Extract
==========

Decision tree-based data mining approach for the evaluation of survival in primary malignant bone tumors: A surveillance, epidemiology and end results database study


Yapar D., Yapar A., TOKGÖZ M. A., BİLGE U.

Journal of Orthopaedic Surgery, vol.31, no.2, 2023 (SCI-Expanded) identifier identifier identifier

  • Publication Type: Article / Article
  • Volume: 31 Issue: 2
  • Publication Date: 2023
  • Doi Number: 10.1177/10225536231189780
  • Journal Name: Journal of Orthopaedic Surgery
  • Journal Indexes: Science Citation Index Expanded (SCI-EXPANDED), Scopus, CINAHL, MEDLINE, Directory of Open Access Journals
  • Keywords: data mining, decision tree, primary malignant bone tumors, SEER database
  • Gazi University Affiliated: Yes

Abstract

Purpose: This study aimed to conduct a large-scale population-based study to understand the epidemiological characteristics of Primary Malignant Bone Tumors (PMBTs) and determine the prognostic factors by concurrently using the classical statistical method and data mining methods. Methods: Patients included in this study were extracted from the National Cancer Institute’s Surveillance, Epidemiology and End Results (SEER) database: “Incidence-SEER Research Data, 18 Registries, Nov 2020 Sub”. Patients with unclassified and incomplete information were excluded. This search algorithm resulted in a dataset comprising 6234 cases. Survival analyses were performed with Kaplan-Meier curves and the Log-rank test. Multivariate Cox regression analysis determined the independent prognostic factors of PMBT. A decision tree-based data mining technique was used in this study to confirm the prognostic factors. Results: 5-years survival rate was 63.6% and 10-years survival rate was 55.3% in the patients with PMBT. Sex, age, median household income, histology, primary site, grade, stage, metastasis, and the total number of malignant tumors were determined as independent risk factors associated with overall survival (OS) in the multivariate COX regression analysis. The prognostic factors resulting in five terminal nodes in the decision tree (DT) included stage, age, and grade. The stage was the most important determining factor for vital status. The terminal node with the shortest number of surviving patients included 801 (72.3%) deaths in 1102 patients with distant stage, and hazard ratio was calculated as 5.4 (95% CI: 4.9–5.9; p <.001). These patients had a median survival of only 17 months. Conclusions: Rules extracted from DTs provide information about risk factors in specific patient groups and can be used by clinicians making decisions on individual patients. We recommend using DTs in combination with COX regression analysis to determine risk factors and the effect of these factors on survival.

==========

Information supplied
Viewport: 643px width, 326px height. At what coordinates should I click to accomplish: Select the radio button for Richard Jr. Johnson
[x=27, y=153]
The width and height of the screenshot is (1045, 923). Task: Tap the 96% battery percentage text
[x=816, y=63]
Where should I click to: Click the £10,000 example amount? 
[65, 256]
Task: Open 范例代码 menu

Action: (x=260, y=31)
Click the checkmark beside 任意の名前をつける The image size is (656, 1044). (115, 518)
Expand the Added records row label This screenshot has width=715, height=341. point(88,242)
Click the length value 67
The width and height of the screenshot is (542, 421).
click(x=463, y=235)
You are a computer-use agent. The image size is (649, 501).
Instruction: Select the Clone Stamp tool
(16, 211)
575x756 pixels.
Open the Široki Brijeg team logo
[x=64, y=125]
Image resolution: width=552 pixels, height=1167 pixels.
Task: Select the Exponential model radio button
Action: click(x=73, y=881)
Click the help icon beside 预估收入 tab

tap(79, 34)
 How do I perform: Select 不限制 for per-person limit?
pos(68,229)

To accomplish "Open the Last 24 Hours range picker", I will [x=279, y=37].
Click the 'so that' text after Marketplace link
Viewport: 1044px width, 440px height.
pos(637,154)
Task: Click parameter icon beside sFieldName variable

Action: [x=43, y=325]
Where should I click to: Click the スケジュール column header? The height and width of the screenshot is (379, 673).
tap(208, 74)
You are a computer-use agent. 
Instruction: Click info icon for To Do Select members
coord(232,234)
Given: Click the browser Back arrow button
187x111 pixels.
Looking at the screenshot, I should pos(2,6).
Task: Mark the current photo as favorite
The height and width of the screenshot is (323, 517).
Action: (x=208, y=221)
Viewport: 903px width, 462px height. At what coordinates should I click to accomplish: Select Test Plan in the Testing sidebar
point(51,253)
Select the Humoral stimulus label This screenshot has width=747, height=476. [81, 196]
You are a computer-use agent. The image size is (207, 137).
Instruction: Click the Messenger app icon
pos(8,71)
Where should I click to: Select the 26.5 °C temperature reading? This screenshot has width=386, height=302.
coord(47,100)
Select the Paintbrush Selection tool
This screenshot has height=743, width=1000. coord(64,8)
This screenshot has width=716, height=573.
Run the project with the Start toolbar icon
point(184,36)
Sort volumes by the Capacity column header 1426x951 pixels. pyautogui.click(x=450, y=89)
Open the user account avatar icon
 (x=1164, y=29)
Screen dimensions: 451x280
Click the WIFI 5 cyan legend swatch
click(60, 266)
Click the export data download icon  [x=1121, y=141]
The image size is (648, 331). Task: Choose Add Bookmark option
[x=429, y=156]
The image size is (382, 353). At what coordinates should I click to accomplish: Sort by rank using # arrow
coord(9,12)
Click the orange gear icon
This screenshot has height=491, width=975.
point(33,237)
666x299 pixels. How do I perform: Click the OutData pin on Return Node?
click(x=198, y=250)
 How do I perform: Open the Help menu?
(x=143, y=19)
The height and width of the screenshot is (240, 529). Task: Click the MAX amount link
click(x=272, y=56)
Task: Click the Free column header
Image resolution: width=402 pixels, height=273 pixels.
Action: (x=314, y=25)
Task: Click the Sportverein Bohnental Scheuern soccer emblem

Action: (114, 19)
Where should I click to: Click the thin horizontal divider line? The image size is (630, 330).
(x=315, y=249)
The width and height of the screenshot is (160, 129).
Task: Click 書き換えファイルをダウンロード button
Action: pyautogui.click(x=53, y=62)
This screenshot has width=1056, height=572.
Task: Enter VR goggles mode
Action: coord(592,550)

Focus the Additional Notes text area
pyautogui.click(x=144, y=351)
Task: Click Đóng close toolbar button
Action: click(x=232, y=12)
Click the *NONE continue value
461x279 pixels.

==========

Set of tasks
a) According to the bone tumor abstract, why can decision trees help clinicians who are making decisions about individual patients?
b) Copy the stretch of the bone tumor abstract from "Decision tree-based data mining approach" through "A., BİLGE U.".
c) Translate this sentence from the bone tumor abstract into Spanish: "The stage was the most important determining factor for vital status."

Expected results
a) Rules extracted from decision trees give information about risk factors in specific patient groups. Clinicians can use that information for decisions on individual patients.

b)
Decision tree-based data mining approach for the evaluation of survival in primary malignant bone tumors: A surveillance, epidemiology and end results database study


Yapar D., Yapar A., TOKGÖZ M. A., BİLGE U.

c) El estadio fue el factor determinante más importante del estado vital.